Here, we demonstrate that the meta-matching model generalizes not only across diagnostic categories but also between independent datasets relying on different measures of cognition, neuroimaging protocols, and data processing strategies. Usually, models trained in one dataset lose much of their predictive capacity when applied to an independent dataset, even when the two datasets are diagnostically or demographically similar (2, 28, 5355). The meta-matching approach likely achieves this high level of generalizability by exploiting correlations amongst phenotypes, relying on a common set of neurobiological features that predict a broad range of behaviors that underlie an individual’s global cognitive performance, independent of diagnosis or measurement methods.

We have previously demonstrated that a larger-sized test sample (i.e., n > 100) assists in boosting performance, but meta-matching outperforms baseline models even in samples as small as n = 10 (38). A critical factor affecting model performance is the correlations between the phenotypes being tested and those available in the larger dataset for initial model training. We previously showed that test phenotypes with stronger correlations with at least one training phenotype lead to greater prediction improvement with meta-matching (38).

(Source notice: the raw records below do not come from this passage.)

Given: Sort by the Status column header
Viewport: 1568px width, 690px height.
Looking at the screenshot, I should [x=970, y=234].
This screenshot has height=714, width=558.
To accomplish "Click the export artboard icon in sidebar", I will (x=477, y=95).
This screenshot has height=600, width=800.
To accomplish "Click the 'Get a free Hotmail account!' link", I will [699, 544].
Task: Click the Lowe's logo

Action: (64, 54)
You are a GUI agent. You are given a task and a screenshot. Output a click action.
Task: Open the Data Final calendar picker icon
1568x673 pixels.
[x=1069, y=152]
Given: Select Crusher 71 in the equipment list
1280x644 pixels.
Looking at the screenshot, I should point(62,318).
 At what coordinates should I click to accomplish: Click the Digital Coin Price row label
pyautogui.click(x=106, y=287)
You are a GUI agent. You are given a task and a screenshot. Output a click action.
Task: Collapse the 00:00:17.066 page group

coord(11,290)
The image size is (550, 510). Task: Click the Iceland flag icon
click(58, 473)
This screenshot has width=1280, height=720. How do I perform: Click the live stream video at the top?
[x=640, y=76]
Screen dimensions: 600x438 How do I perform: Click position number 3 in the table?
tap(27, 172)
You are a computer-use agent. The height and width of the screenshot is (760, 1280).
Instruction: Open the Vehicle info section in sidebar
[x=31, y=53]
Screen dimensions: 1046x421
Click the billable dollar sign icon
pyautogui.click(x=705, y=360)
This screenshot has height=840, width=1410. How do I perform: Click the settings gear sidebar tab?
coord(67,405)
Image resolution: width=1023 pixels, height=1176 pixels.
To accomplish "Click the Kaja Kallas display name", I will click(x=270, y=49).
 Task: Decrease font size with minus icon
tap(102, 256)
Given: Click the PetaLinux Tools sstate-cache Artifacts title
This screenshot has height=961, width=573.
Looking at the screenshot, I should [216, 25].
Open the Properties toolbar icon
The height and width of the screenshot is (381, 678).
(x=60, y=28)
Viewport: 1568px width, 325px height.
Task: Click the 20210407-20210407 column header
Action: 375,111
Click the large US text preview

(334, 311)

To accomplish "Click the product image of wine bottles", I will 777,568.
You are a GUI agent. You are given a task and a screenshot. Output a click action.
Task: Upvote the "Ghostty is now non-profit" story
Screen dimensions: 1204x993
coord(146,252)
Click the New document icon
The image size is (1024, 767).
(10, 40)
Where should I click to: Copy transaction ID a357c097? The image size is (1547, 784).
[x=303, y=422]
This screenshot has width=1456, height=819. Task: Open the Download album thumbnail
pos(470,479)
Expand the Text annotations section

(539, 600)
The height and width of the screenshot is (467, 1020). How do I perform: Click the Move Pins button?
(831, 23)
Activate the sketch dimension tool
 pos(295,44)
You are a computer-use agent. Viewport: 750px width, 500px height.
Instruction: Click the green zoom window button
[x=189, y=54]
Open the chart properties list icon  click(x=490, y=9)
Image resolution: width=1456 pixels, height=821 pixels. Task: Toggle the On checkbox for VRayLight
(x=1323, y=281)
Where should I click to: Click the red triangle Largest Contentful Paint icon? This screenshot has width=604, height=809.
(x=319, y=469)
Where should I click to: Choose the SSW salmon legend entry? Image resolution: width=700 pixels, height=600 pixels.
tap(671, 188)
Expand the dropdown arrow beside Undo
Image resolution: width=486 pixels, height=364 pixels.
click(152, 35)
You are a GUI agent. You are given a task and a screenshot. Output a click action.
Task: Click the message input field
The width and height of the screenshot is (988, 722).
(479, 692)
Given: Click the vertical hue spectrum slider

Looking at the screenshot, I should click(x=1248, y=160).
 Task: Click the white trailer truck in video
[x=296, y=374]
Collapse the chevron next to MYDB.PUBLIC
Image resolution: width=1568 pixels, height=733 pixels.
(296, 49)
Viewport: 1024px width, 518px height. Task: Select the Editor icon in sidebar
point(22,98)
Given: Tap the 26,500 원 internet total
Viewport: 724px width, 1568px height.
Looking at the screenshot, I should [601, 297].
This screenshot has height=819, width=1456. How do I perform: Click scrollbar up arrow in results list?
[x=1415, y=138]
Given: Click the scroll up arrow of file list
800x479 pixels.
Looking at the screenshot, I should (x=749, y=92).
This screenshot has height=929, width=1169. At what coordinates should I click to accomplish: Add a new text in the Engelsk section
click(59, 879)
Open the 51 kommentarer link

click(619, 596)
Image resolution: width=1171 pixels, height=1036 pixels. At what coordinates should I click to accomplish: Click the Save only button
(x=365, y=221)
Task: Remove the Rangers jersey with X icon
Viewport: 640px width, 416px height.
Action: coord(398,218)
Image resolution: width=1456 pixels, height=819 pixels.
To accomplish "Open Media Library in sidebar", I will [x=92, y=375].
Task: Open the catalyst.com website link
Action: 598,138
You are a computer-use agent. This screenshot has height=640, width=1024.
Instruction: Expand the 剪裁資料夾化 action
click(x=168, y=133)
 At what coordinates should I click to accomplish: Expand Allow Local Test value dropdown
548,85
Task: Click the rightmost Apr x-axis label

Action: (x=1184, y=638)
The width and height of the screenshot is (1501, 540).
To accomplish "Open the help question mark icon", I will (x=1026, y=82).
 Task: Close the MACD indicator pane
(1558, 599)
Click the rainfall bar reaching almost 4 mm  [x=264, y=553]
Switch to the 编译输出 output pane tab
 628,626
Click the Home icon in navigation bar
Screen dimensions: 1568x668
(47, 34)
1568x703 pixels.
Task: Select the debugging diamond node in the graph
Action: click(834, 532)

While we find differences in the neurobiological features driving prediction performance between the independent datasets, we observe consistency across all spatial scales, with the strongest and consistently significant correspondence detected at the network level. Given the important methodological and phenotypic differences between datasets, feature weights from separate models are expected to show differences. Analogous to genetics, where broadening the spatial scale from single-nucleotide polymorphisms to gene pathways results in more consistent associations with complex behavior, we find that broadening the spatial scale from inter-regional edge-level connections to canonical networks results in more stable associations. The similarity of neurobiological features at the network level aligns with a large literature of explanatory studies implicating macroscale networks as the primary unit of analysis for complex behavioral traits (56, 57), as opposed to isolated regions or individual circuits, and evidences that the individual heterogeneity of patients assigned the same diagnosis is greatly attenuated when aggregating results across functional circuits and networks rather than brain regions (58). Moreover, the consistency we observed between datasets suggests that the meta-matching model is likely making predictions by indexing a common neurobiology closely associated with cognitive function. In line with this hypothesis, we find that the connectivity of transmodal association networks, including the default and frontoparietal networks, is the most prominent driver of prediction performance. Specifically, increased connectivity within association networks and decreased connectivity between these networks and visual and somatomotor sensory networks were consistently associated with better cognition. This finding converges with decades of empirical work demonstrating that the activation and integrity of association networks is a critical driver of complex cognition (44, 49, 50) and suggests that the prediction model is not relying on highly idiosyncratic characteristics or overfitting noise in the neuroimaging data to make predictions within each dataset. Suggesting the presence of shared neurobiological associates of impaired cognition across broad diagnostic categories, the observed set of brain-behavior relations was reliable and generalizable across a diverse set of patient populations.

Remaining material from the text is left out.